ALCUNI IMMOBILI DOVRANNO ESSERE ABBATTUTI PER MOTIVI DI SICUREZZA

Già questa mattina, la zona di evacuazione era stata estesa ad un raggio di cento metri dal ciglio della frana con un centinaio gli edifici evacuati, tra cui una scuola frequentata da circa quattrocento alunni. Alcuni immobili dovranno essere abbattuti per motivi di sicurezza. Riorganizzato il Centro operativo comunale con il supporto dei tecnici dei dipartimenti di Protezione civile regionale e nazionale. Da ieri si susseguono le riunioni con i vigili del fuoco, gli esperti, il sindaco di Niscemi e il presidente del Libero consorzio di Caltanissetta Walter Tesauro. “Restano solo due strade di accesso – ancora Cocina – e stiamo cercando di creare due vie alternative”.

La frana, infatti, ha interessato la strada provinciale 10, nel tratto di collegamento con il centro abitato, nei pressi del quartiere Sante Croci. L’Amministrazione Conti ha messo a disposizione il palazzetto dello sport ‘Pio La Torre’ per gli sfollati che non sono riusciti a trovare una sistemazione presso parenti o amici.

SCHIFANI: “OLTRE 1,5 MLD DANNI, CI ASPETTIAMO INTERVENTO CDM”

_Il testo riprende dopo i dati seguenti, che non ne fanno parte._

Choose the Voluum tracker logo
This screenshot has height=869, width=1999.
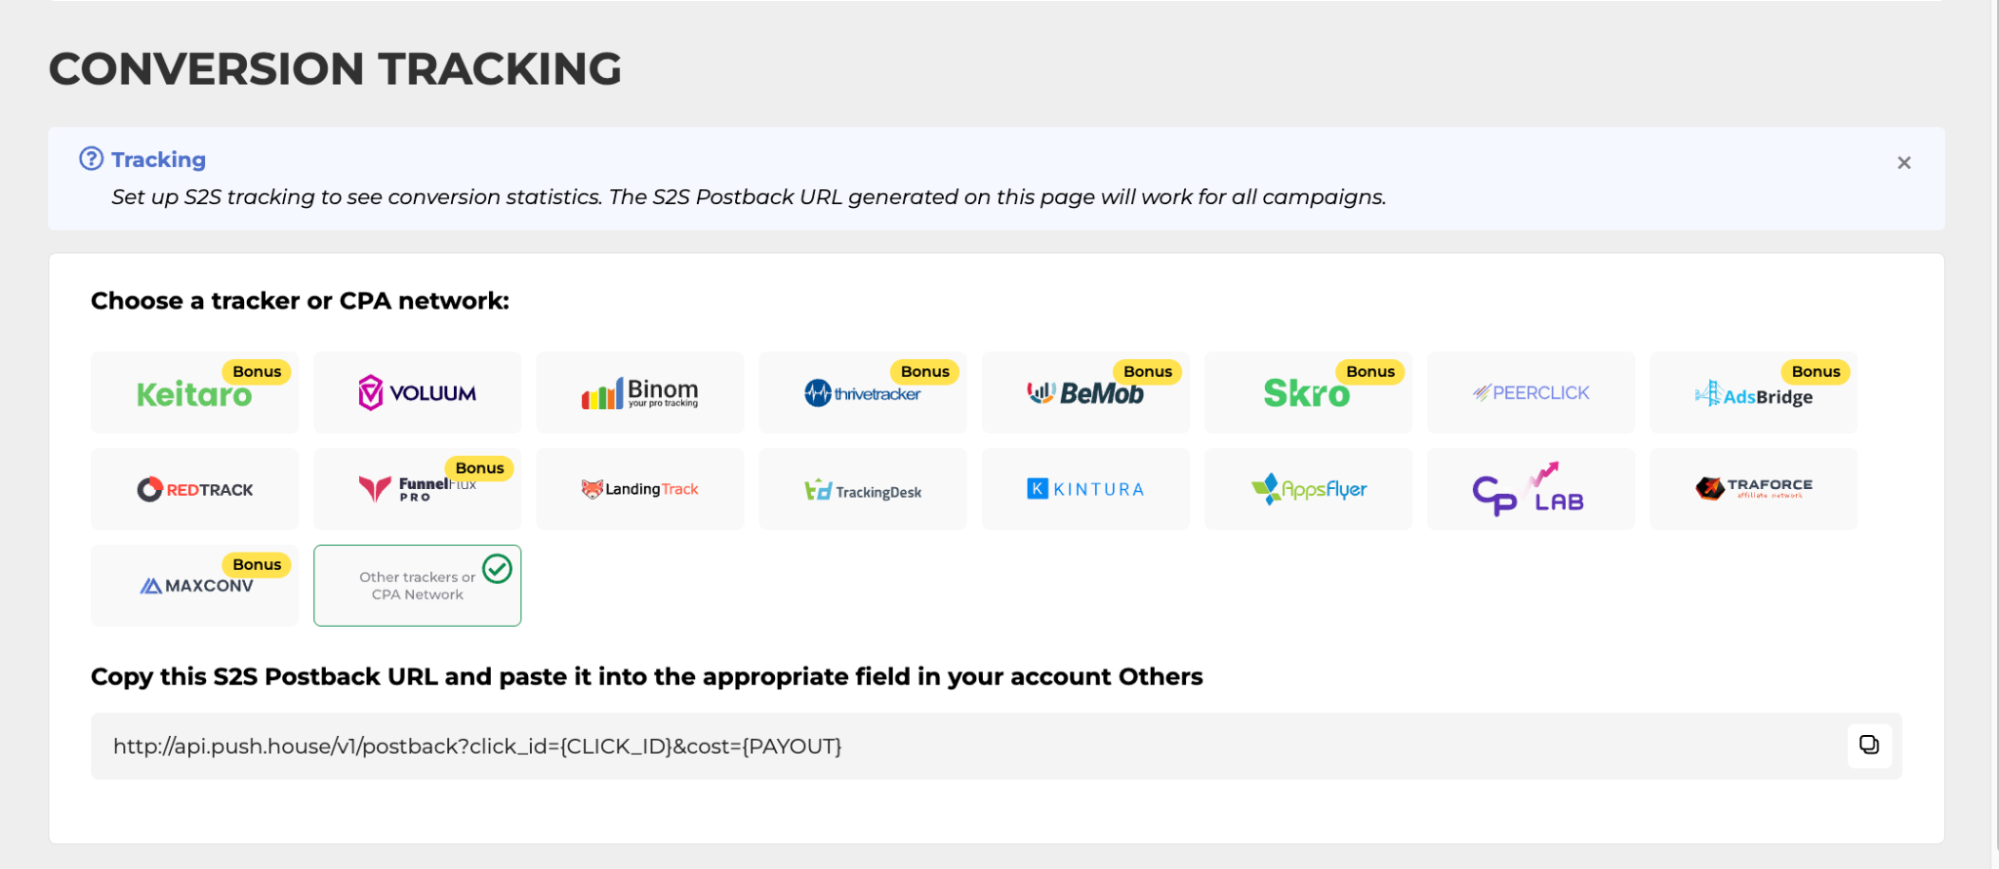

“Una ricognizione dei danni c’è e una prima stima tende a superare il miliardo e mezzo di euro, tra danni diretti e indiretti”. Lo afferma il presidente della Regione siciliana, Renato Schifani, a RaiNews24, prima di partecipare al Consiglio dei ministri che dichiarerà lo stato di emergenza per Calabria, Sicilia e Sardegna dopo i danni causati dall’ondata eccezionale di maltempo. “Si è trattato di un evento straordinario che ha messo in ginocchio una parte turistico-alberghiera importante. Ci aspettiamo un intervento nazionale e questo Cdm convocato in tempi rapidi ci conforta. Siamo tutti sul pezzo”, aggiunge.

SCHIFANI: “CERTI CHE GOVERNO FARÀ SUA PARTE, VERA SCOMMESSA SONO TEMPI”

Abbiamo già stanziato 72 milioni con i nostri fondi regionali per le prime emergenze. Siamo certi che il Governo farà la sua parte”, ha aggiunto Schifani, parlando con i giornalisti prima di entrare a palazzo Chigi.

“In maniera semi-ottimistica, ascoltando il grido di dolore di migliaia di persone che ho visto in Sicilia, mi sento di dire che non avremo problemi di coperture finanziarie. La vera scommessa di questa disgrazia è rappresentata dai tempi: bisogna garantire la realizzazione entro l’estate, se ci riusciremo” perché ci sono “molti lidi balneari che sono stati distrutti e che rischiano di perdere la stagione, tante case che sono state distrutte, tanti esercizi commerciali. Abbiamo avuto 300 sfollati, oggi sono ridotti per fortuna 70”.